Cleveland Clinic, Cleveland, OH, United States.
University of Milan, Department of Clinical Sciences and Community Health and Rheumatology Division, ASST Pini-CTO Hospital, Milan, Italy.
J Autoimmun. 2020 Dec;115:102546. doi: 10.1016/j.jaut.2020.102546. Epub 2020 Sep 24.
The T-cell response is regulated by the balance between costimulatory and coinhibitory signals. Immune checkpoints are essential for efficient T-cell activation, but also for maintaining self-tolerance and protecting tissues from damage caused by the immune system, and for providing protective immunity. Modulating immune checkpoints can serve diametric goals, such that blocking a coinhibitory molecule can unleash anti-cancer immunity whereas stimulating the same molecule can reduce an over-reaction in autoimmune disease. The purpose of this review is to examine the regulation of T-cell costimulation and coinhibition, which is central to the processes underpinning autoimmunity, transplant rejection and immune evasion in cancer. We will focus on the immunomodulation agents that regulate these unwanted over- and under-reactions. The use of such agents has led to control of symptoms and slowing of progression in patients with rheumatoid arthritis, reduced rejection rates in transplant patients, and prolonged survival in patients with cancer. The management of immune checkpoint inhibitor treatment in certain challenging patient populations, including patients with pre-existing autoimmune conditions or transplant patients who develop cancer, as well as the management of immune-related adverse events in patients receiving antitumor therapy, is examined. Finally, the future of immune checkpoint inhibitors, including examples of emerging targets that are currently in development, as well as recent insights gained using new molecular techniques, is discussed. T-cell costimulation and coinhibition play vital roles in these diverse therapeutic areas. Targeting immune checkpoints continues to be a powerful avenue for the development of agents suitable for treating autoimmune diseases and cancers and for improving transplant outcomes. Enhanced collaboration between therapy area specialists to share learnings across disciplines will improve our understanding of the opposing effects of treatments for autoimmune disease/transplant rejection versus cancer on immune checkpoints, which has the potential to lead to improved patient outcomes.

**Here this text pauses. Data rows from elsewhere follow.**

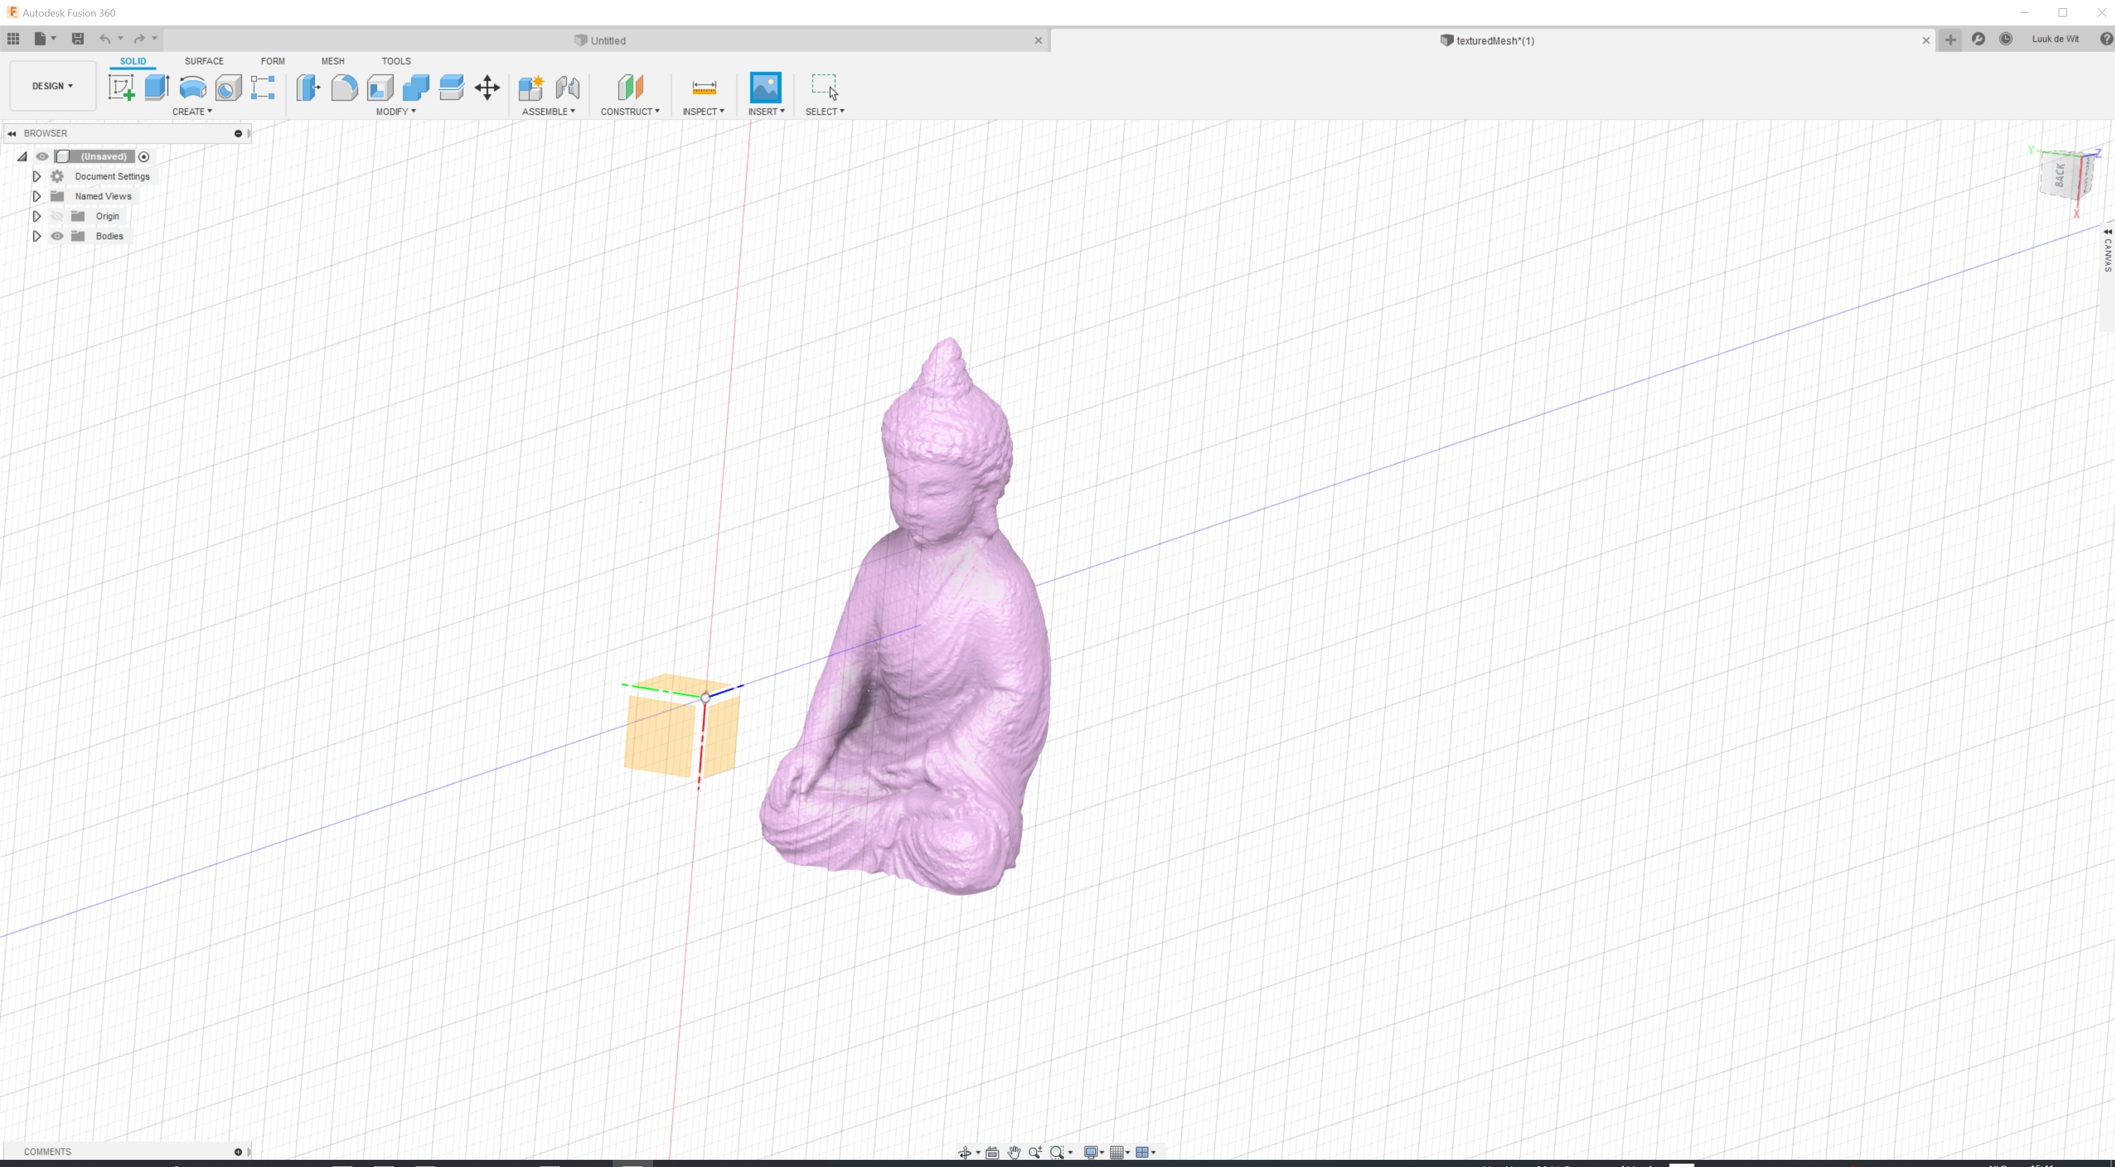
Task: Click the Orbit navigation icon
Action: click(965, 1152)
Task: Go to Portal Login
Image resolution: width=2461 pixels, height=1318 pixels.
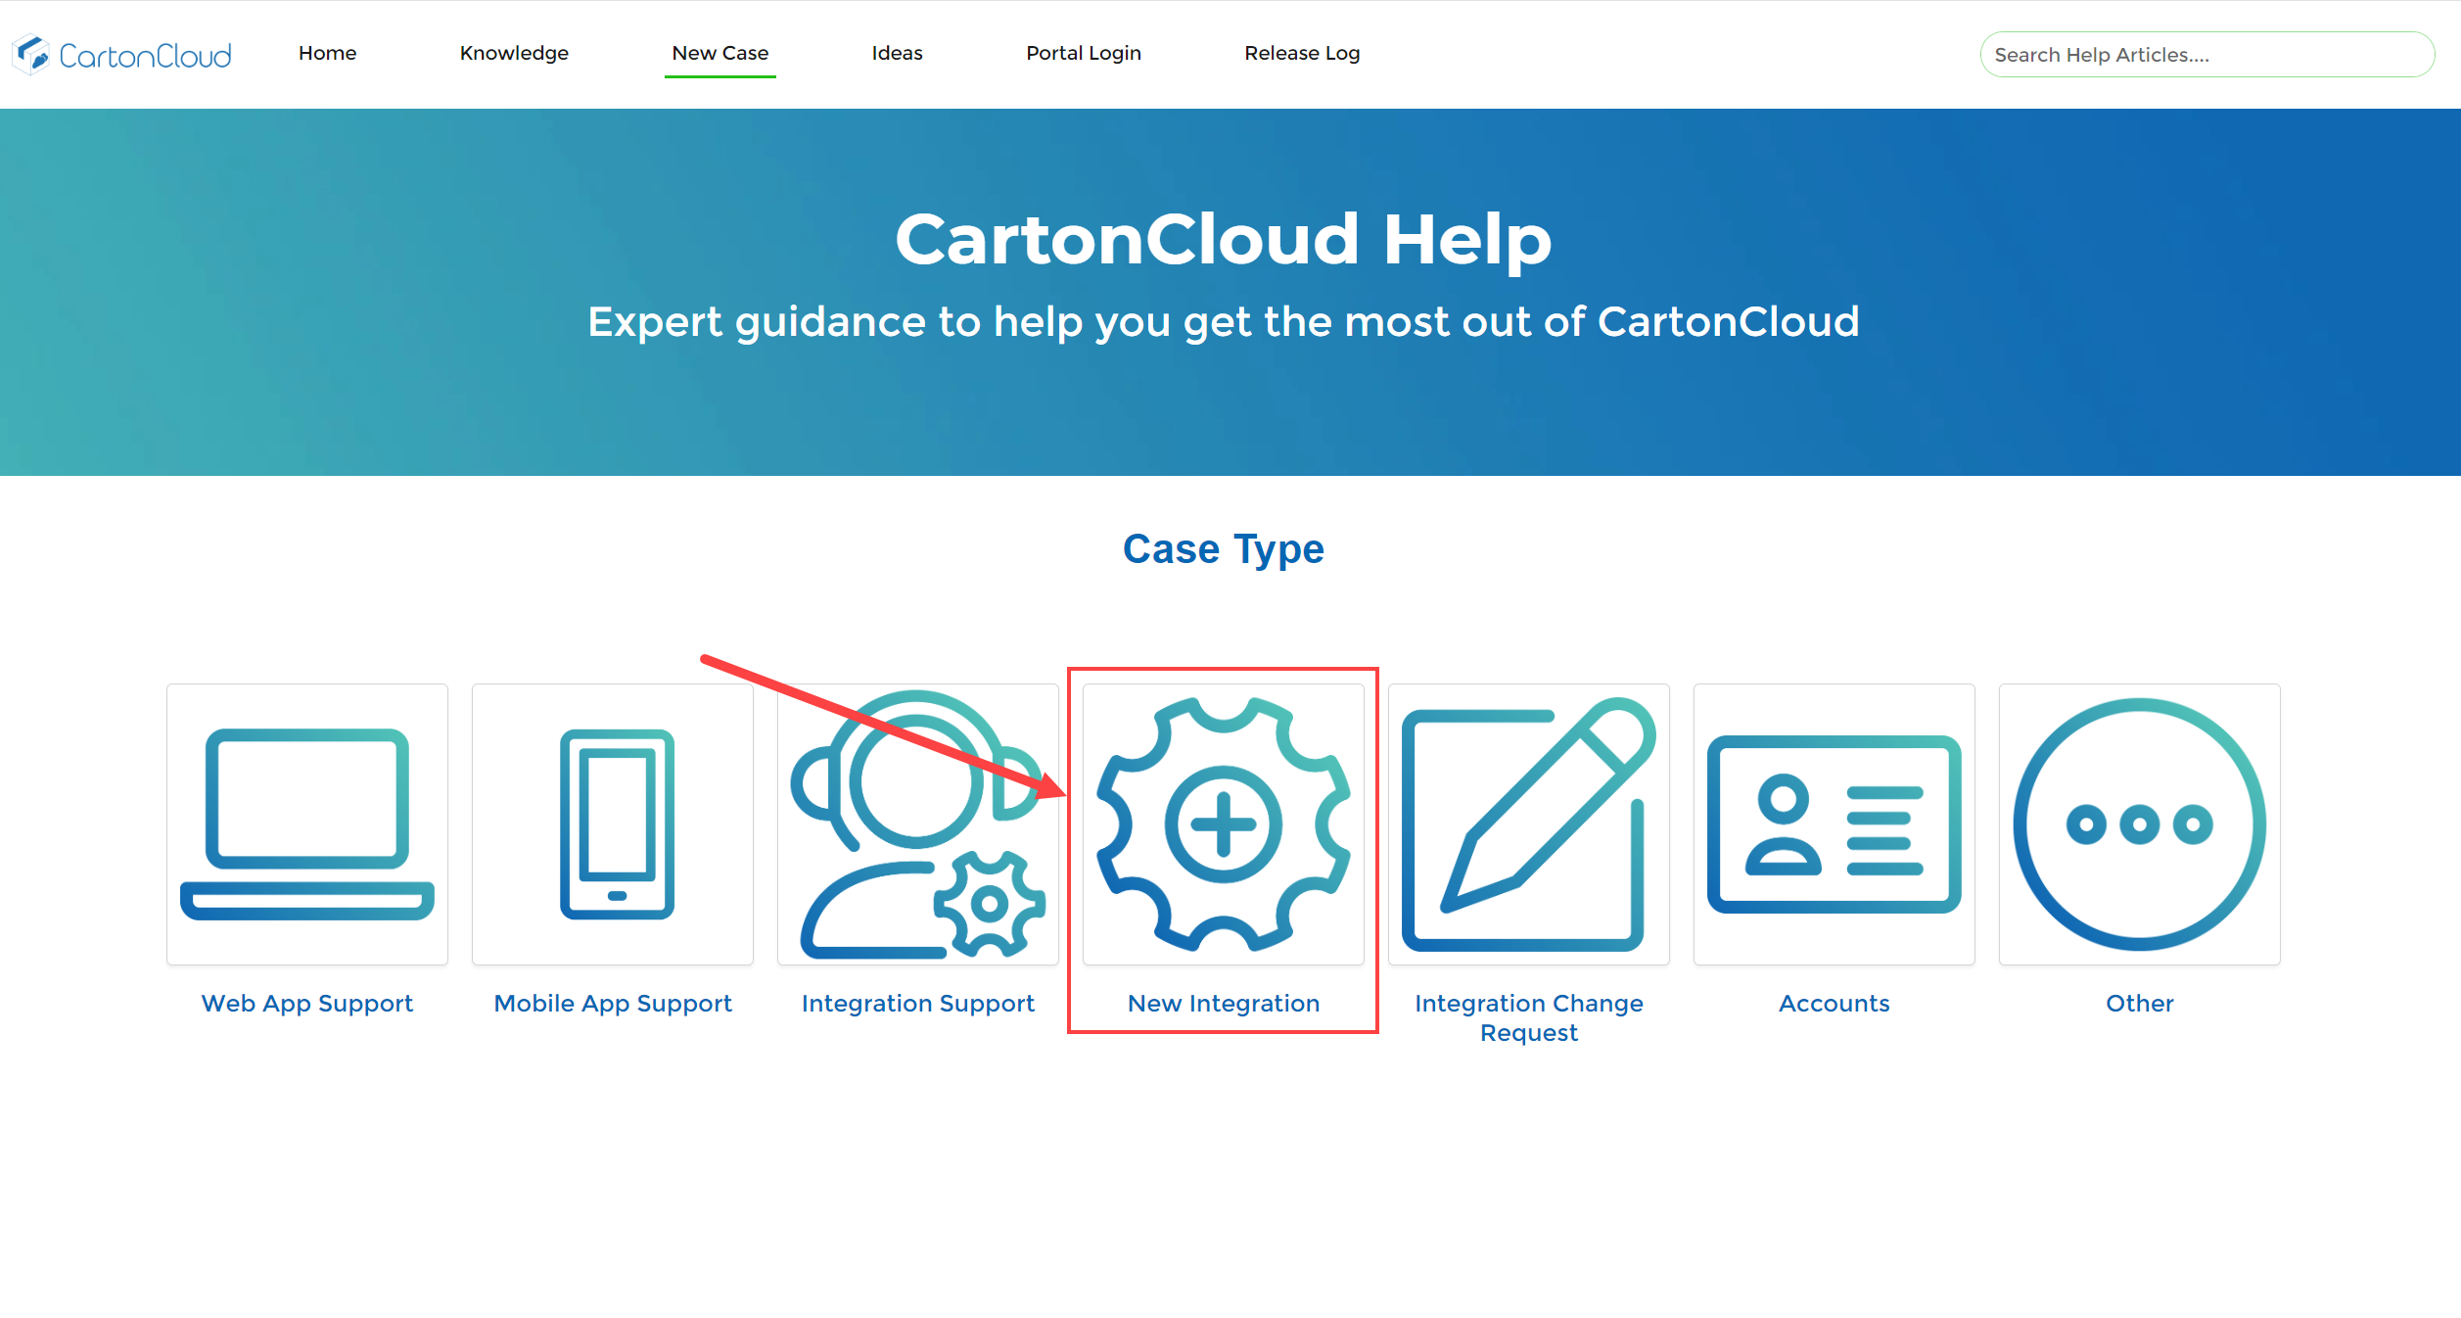Action: (1083, 53)
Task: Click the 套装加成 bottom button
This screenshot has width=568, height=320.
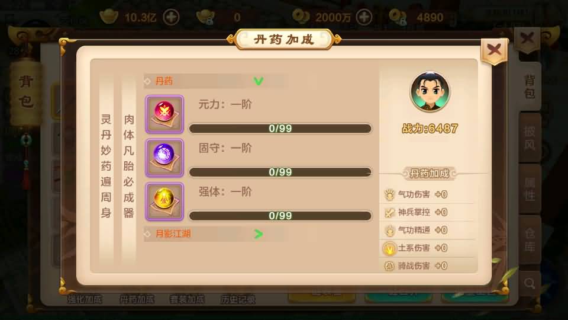Action: point(187,299)
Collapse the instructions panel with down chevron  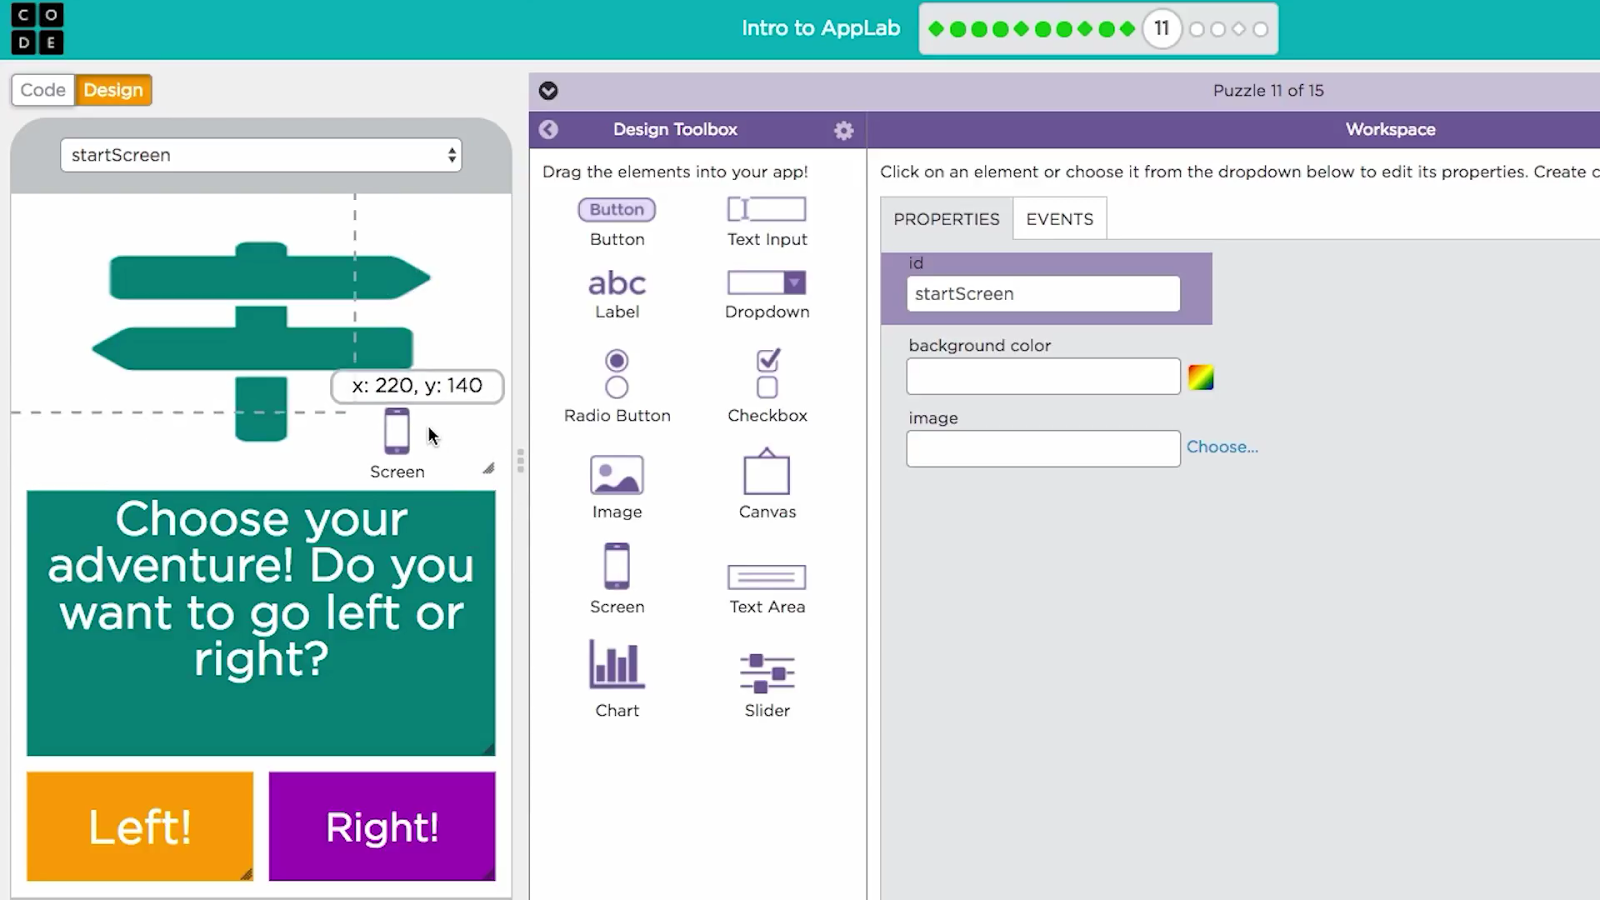(548, 91)
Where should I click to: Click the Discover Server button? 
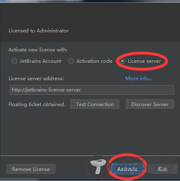(x=150, y=104)
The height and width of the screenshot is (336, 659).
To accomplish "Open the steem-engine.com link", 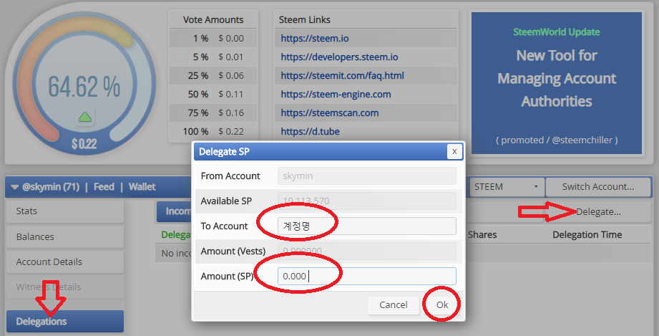I will tap(336, 94).
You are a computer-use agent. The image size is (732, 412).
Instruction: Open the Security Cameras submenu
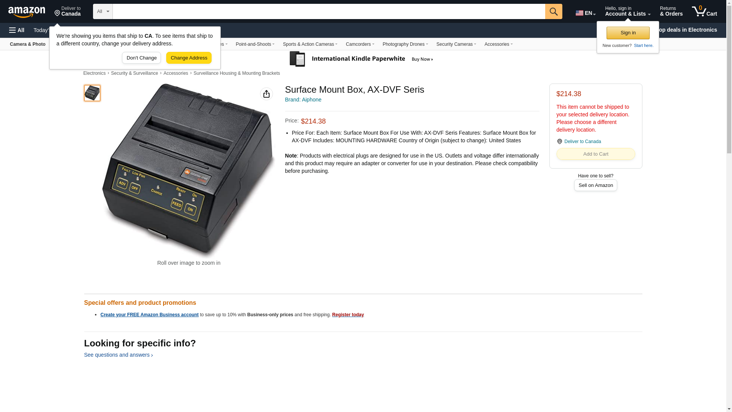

T 细胞反应受共刺激和共抑制信号的平衡调节。免疫检查点对于有效的 T 细胞激活至关重要,但也对于维持自身耐受和保护组织免受免疫系统损伤以及提供保护性免疫至关重要。调节免疫检查点可以达到截然相反的目的,例如阻断共抑制分子可以释放抗癌免疫,而刺激相同的分子可以减少自身免疫性疾病中的过度反应。本综述的目的是检查 T 细胞共刺激和共抑制的调节,这是自身免疫、移植排斥和癌症中免疫逃避的核心过程。我们将重点关注调节这些过度和不足反应的免疫调节剂。这些药物的使用导致类风湿关节炎患者症状得到控制,进展速度减慢,移植患者排斥率降低,癌症患者生存率延长。检查了在某些具有挑战性的患者群体中使用免疫检查点抑制剂治疗的情况,包括患有预先存在的自身免疫性疾病的患者或发生癌症的移植患者,以及接受抗肿瘤治疗的患者发生免疫相关不良反应的管理。最后,讨论了免疫检查点抑制剂的未来,包括目前正在开发的新兴靶点的例子,以及使用新分子技术获得的最新见解。T 细胞共刺激和共抑制在这些不同的治疗领域中发挥着重要作用。靶向免疫检查点仍然是开发适合治疗自身免疫性疾病和癌症以及改善移植结果的药物的有力途径。治疗领域专家之间加强合作,在学科之间分享经验,将提高我们对自身免疫性疾病/移植排斥与癌症治疗对免疫检查点的相反作用的理解,这有可能导致患者预后的改善。